Since each of the chapters of “A Certain Measure” was written as a preface to one of the Glasgow novels the most rewarding phase of these essays is the discussion of the novels by their author. Not before in American literature has a literary artist of critical acumen discussed so intimately and at such length the creative processes and conscious aims that gave form to the novels. Each novel has its own story. Some were the result of careful planning and devoted labor. “The Descendant,” her first novel, was begun when she was eighteen and then put aside for several years. “The Voice of the People” grew “from an effortless and inherited knowledge,” and “The Romantic Comedians” “bubbled over with an effortless joy.”

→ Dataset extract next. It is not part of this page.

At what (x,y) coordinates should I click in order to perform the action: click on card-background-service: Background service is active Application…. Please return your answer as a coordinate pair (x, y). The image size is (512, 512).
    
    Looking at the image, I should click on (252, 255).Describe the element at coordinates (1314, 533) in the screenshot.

Miss Glasgow suggests that from the beginning her novels formed themselves within her imagination in terms of the novel’s own organic principles, but she makes it clear that her later novels were written with a more conscious interest in technique. She had learned that “the supreme merit lies in the vision of the artist” and she understood a theory of realism in fiction from the beginning of her authorship; but the understanding of “a single, or at least a restricted, point of view” came to her more gradually. She marks the development of a new awareness in her art with the writing of “Barren Ground” when she found herself able “to orient herself anew” and to respond “to a fresh and, apparently, a different, creative impulse.” She illustrates with rare objectivity for a creative artist some of the ways in which she has employed reverie in prose, the past and present coexistent in time and time itself “as a subjective medium.” She explains the purpose of the rhythms in certain of the novels and the patterns used in others. “Vein of Iron” is woven of sound and in the very beginning moves swiftly “to the patter of running feet.” “The Sheltered Life” is “shot 1 through with scents and colours.” “They Stooped to Folly” is characterized by “laughing animation” and “The Romantic Comedians” is “composed of rippling lights.”

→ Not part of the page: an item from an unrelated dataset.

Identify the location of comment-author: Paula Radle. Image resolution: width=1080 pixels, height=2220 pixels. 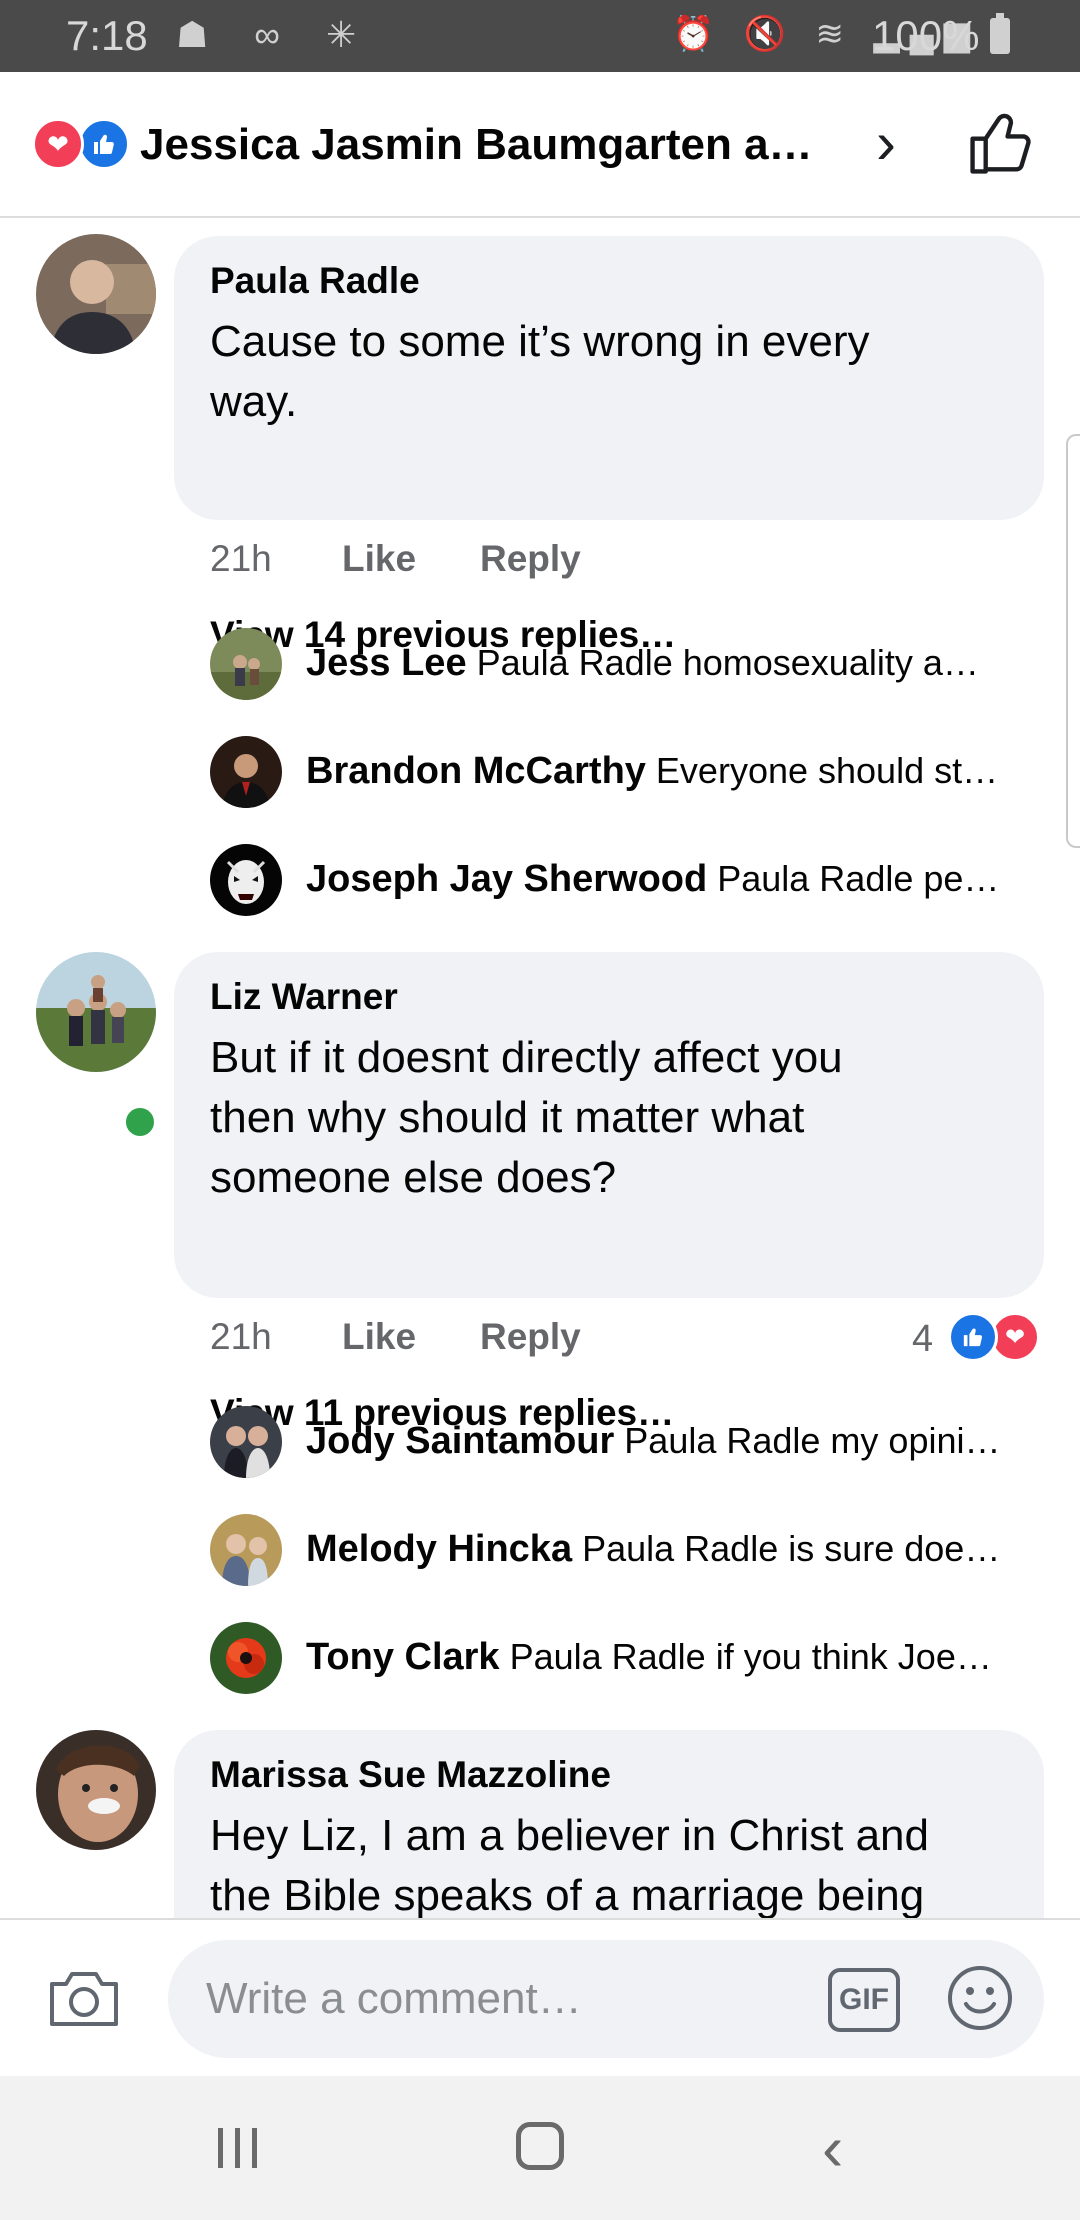
(315, 281).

Not always has Miss Glasgow found the understanding from her readers, including the critics, that she desired. Though from the beginning she wrote with a use of that “cutting edge of truth that we call irony,” she was to learn that “in print, one must be brutally obvious if one wishes not to be misunderstood.”

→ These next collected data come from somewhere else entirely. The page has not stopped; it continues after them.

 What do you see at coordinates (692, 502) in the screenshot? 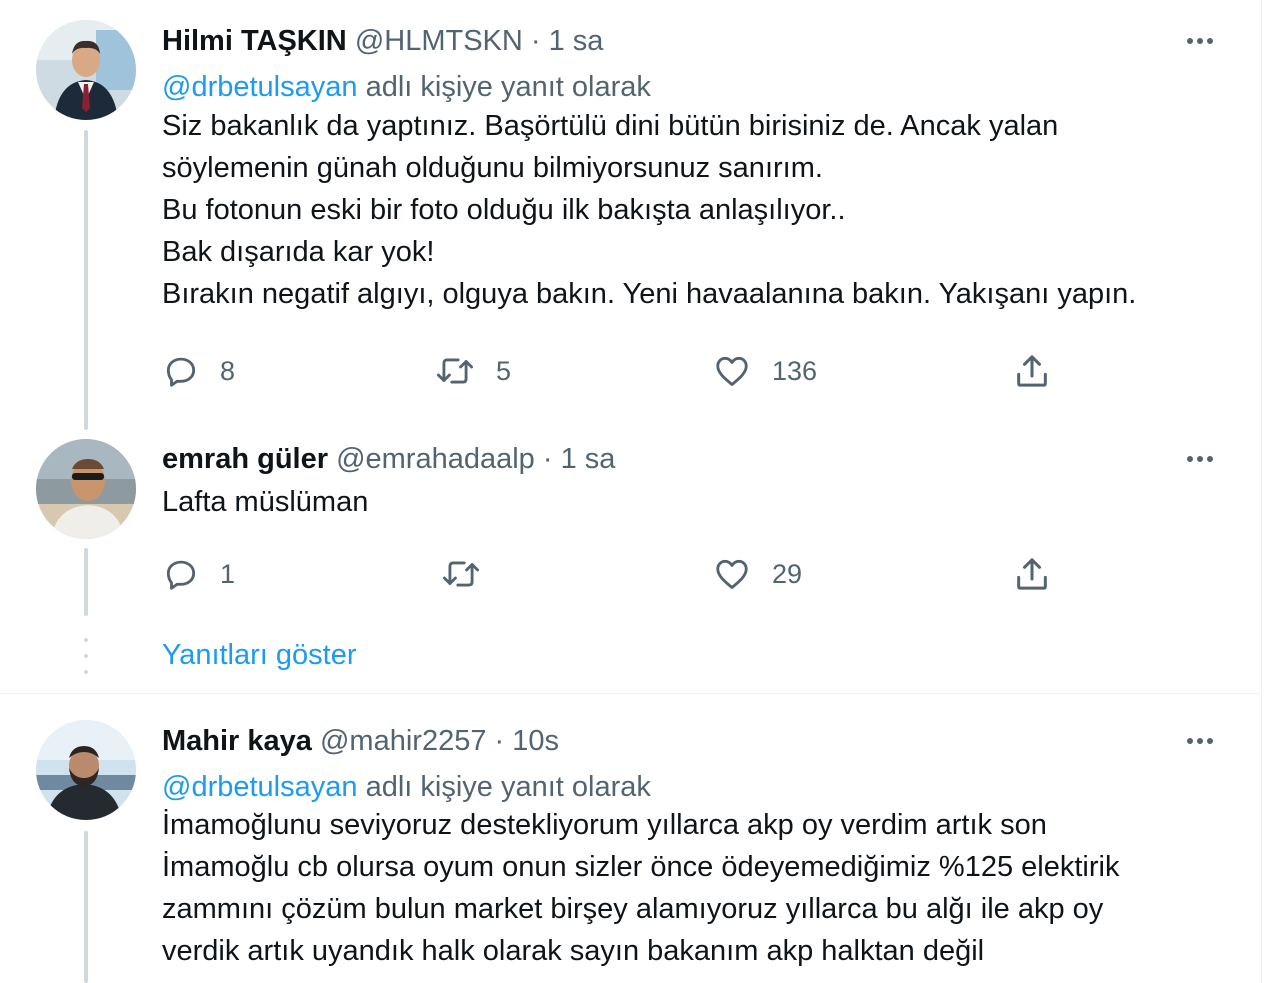
I see `tweet-text: Lafta müslüman` at bounding box center [692, 502].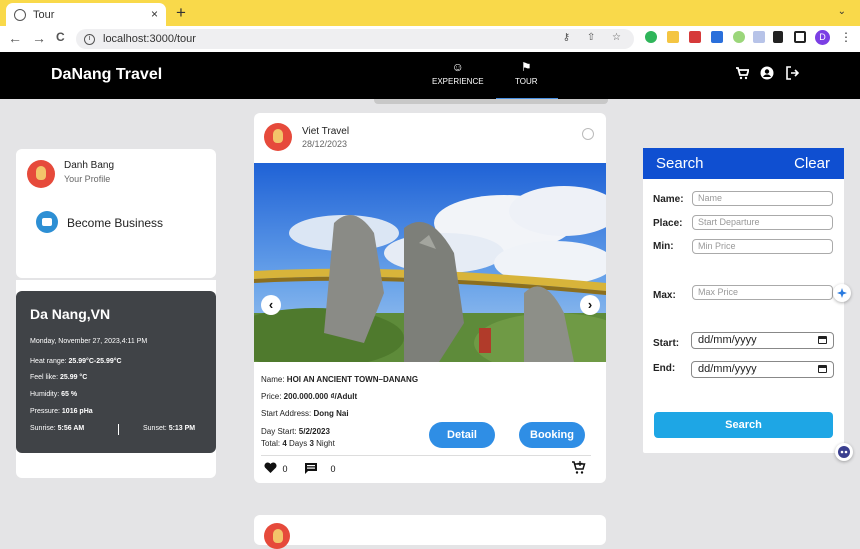  I want to click on reload-button: C, so click(60, 37).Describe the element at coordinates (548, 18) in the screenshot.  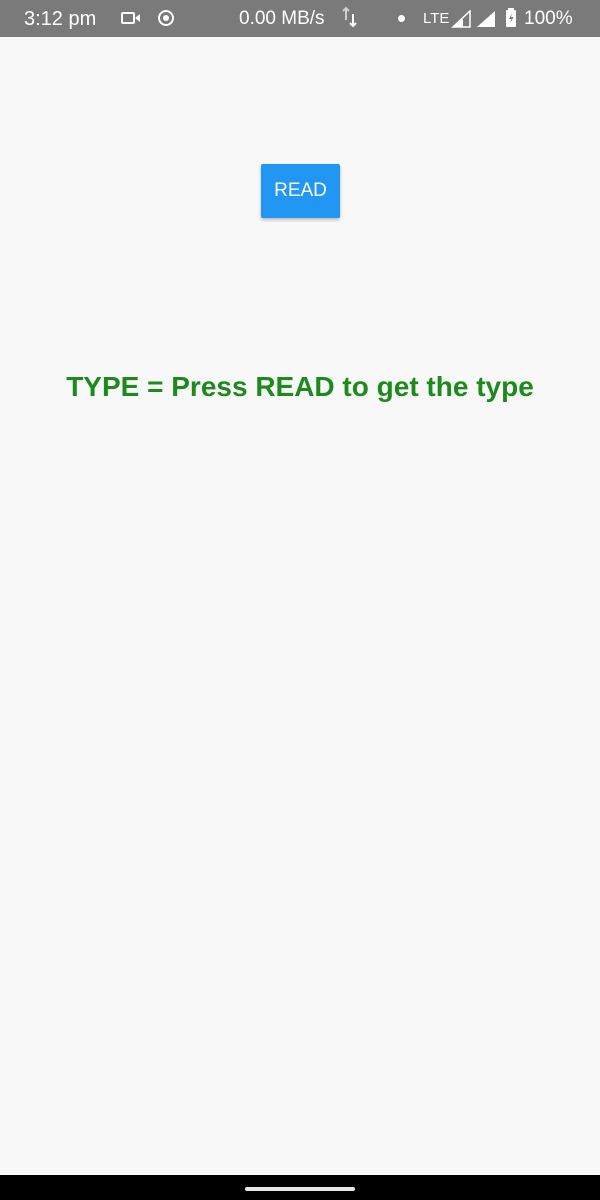
I see `battery-level: 100%` at that location.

Especially she felt that “In This Our Life” was not taken, as she meant it, as “an analysis in fiction of the modern temper,” “a dissolving moment in time” “between an age that is slipping out and an age that is hastening in.” She intended that Asa’s refusal to surrender should be felt to be “one of those rare defeats that are victories.”

“A Certain Measure,” like Somerset Maugham’s “The Summing Up,” is the noblest type of autobiography that a novelist can write. It is worthy of the novels that it helps us understand. And if there be ironies implicit as well as expressed in this distinguished volume, it may serve to quote part of a sentence said of one of her novels and so to let the lady herself have the last word, “The sting of its irony lies in the point of its truth.”